[Rows of pointing data]
+-------+

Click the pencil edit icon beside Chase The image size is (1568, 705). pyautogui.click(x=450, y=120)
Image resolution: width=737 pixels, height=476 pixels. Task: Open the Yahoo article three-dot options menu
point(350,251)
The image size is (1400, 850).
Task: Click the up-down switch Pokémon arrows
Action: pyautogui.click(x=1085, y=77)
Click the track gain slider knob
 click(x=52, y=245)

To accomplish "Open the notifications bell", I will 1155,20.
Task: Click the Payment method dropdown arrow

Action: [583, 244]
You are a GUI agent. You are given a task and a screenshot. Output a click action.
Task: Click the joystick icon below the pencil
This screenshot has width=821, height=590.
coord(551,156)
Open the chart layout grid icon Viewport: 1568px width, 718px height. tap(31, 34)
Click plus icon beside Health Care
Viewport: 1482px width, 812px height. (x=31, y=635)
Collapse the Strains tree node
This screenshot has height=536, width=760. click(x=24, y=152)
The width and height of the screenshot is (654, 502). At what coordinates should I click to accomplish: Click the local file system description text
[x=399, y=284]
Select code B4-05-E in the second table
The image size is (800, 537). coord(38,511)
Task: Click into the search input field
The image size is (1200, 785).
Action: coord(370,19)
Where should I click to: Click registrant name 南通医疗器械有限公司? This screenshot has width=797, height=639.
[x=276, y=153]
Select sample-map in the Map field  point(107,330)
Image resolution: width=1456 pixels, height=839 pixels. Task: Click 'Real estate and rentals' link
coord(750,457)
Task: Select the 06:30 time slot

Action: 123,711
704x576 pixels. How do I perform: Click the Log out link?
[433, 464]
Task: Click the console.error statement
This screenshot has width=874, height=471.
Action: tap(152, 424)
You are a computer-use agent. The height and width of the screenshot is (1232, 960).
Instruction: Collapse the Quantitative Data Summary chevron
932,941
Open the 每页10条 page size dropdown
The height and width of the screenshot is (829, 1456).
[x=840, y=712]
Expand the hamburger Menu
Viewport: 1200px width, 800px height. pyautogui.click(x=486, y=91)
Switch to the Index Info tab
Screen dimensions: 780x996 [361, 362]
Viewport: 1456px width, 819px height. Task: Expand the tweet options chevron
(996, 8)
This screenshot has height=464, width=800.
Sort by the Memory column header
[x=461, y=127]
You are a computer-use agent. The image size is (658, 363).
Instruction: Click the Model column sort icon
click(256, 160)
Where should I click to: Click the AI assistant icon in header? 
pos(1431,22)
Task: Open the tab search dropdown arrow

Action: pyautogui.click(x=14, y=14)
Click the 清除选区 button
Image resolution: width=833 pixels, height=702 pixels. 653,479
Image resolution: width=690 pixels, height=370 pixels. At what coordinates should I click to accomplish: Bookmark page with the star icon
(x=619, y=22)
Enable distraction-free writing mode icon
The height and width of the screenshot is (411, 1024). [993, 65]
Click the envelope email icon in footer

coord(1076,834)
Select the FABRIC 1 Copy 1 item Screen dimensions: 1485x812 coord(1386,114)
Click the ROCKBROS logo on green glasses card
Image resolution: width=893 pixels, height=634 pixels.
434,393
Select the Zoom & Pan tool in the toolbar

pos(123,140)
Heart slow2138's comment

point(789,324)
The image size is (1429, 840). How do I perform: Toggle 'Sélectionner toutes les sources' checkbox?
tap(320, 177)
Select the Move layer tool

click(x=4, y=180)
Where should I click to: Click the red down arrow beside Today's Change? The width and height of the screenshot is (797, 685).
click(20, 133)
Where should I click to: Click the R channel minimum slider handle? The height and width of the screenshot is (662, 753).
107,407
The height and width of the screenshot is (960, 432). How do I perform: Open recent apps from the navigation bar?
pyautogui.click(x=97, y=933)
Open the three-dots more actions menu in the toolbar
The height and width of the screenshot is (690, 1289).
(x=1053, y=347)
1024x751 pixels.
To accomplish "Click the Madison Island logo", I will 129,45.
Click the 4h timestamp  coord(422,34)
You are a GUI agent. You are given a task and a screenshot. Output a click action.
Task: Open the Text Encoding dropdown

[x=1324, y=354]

+-------+

### WRITTEN INSTRUCTION
Reproduce every one of the entries above verbatim, without altering any line.

### ANSWER
Click the pencil edit icon beside Chase The image size is (1568, 705). pyautogui.click(x=450, y=120)
Image resolution: width=737 pixels, height=476 pixels. Task: Open the Yahoo article three-dot options menu
point(350,251)
The image size is (1400, 850).
Task: Click the up-down switch Pokémon arrows
Action: pyautogui.click(x=1085, y=77)
Click the track gain slider knob
 click(x=52, y=245)

To accomplish "Open the notifications bell", I will 1155,20.
Task: Click the Payment method dropdown arrow

Action: [583, 244]
You are a GUI agent. You are given a task and a screenshot. Output a click action.
Task: Click the joystick icon below the pencil
This screenshot has width=821, height=590.
coord(551,156)
Open the chart layout grid icon Viewport: 1568px width, 718px height. tap(31, 34)
Click plus icon beside Health Care
Viewport: 1482px width, 812px height. (x=31, y=635)
Collapse the Strains tree node
This screenshot has height=536, width=760. click(x=24, y=152)
The width and height of the screenshot is (654, 502). At what coordinates should I click to accomplish: Click the local file system description text
[x=399, y=284]
Select code B4-05-E in the second table
The image size is (800, 537). coord(38,511)
Task: Click into the search input field
The image size is (1200, 785).
Action: coord(370,19)
Where should I click to: Click registrant name 南通医疗器械有限公司? This screenshot has width=797, height=639.
[x=276, y=153]
Select sample-map in the Map field  point(107,330)
Image resolution: width=1456 pixels, height=839 pixels. Task: Click 'Real estate and rentals' link
coord(750,457)
Task: Select the 06:30 time slot

Action: 123,711
704x576 pixels. How do I perform: Click the Log out link?
[433, 464]
Task: Click the console.error statement
This screenshot has width=874, height=471.
Action: tap(152, 424)
You are a computer-use agent. The height and width of the screenshot is (1232, 960).
Instruction: Collapse the Quantitative Data Summary chevron
932,941
Open the 每页10条 page size dropdown
The height and width of the screenshot is (829, 1456).
[x=840, y=712]
Expand the hamburger Menu
Viewport: 1200px width, 800px height. pyautogui.click(x=486, y=91)
Switch to the Index Info tab
Screen dimensions: 780x996 [361, 362]
Viewport: 1456px width, 819px height. Task: Expand the tweet options chevron
(996, 8)
This screenshot has height=464, width=800.
Sort by the Memory column header
[x=461, y=127]
You are a computer-use agent. The image size is (658, 363).
Instruction: Click the Model column sort icon
click(256, 160)
Where should I click to: Click the AI assistant icon in header? 
pos(1431,22)
Task: Open the tab search dropdown arrow

Action: pyautogui.click(x=14, y=14)
Click the 清除选区 button
Image resolution: width=833 pixels, height=702 pixels. 653,479
Image resolution: width=690 pixels, height=370 pixels. At what coordinates should I click to accomplish: Bookmark page with the star icon
(x=619, y=22)
Enable distraction-free writing mode icon
The height and width of the screenshot is (411, 1024). [993, 65]
Click the envelope email icon in footer

coord(1076,834)
Select the FABRIC 1 Copy 1 item Screen dimensions: 1485x812 coord(1386,114)
Click the ROCKBROS logo on green glasses card
Image resolution: width=893 pixels, height=634 pixels.
434,393
Select the Zoom & Pan tool in the toolbar

pos(123,140)
Heart slow2138's comment

point(789,324)
The image size is (1429, 840). How do I perform: Toggle 'Sélectionner toutes les sources' checkbox?
tap(320, 177)
Select the Move layer tool

click(x=4, y=180)
Where should I click to: Click the red down arrow beside Today's Change? The width and height of the screenshot is (797, 685).
click(20, 133)
Where should I click to: Click the R channel minimum slider handle? The height and width of the screenshot is (662, 753).
107,407
The height and width of the screenshot is (960, 432). How do I perform: Open recent apps from the navigation bar?
pyautogui.click(x=97, y=933)
Open the three-dots more actions menu in the toolbar
The height and width of the screenshot is (690, 1289).
(x=1053, y=347)
1024x751 pixels.
To accomplish "Click the Madison Island logo", I will 129,45.
Click the 4h timestamp  coord(422,34)
You are a GUI agent. You are given a task and a screenshot. Output a click action.
Task: Open the Text Encoding dropdown

[x=1324, y=354]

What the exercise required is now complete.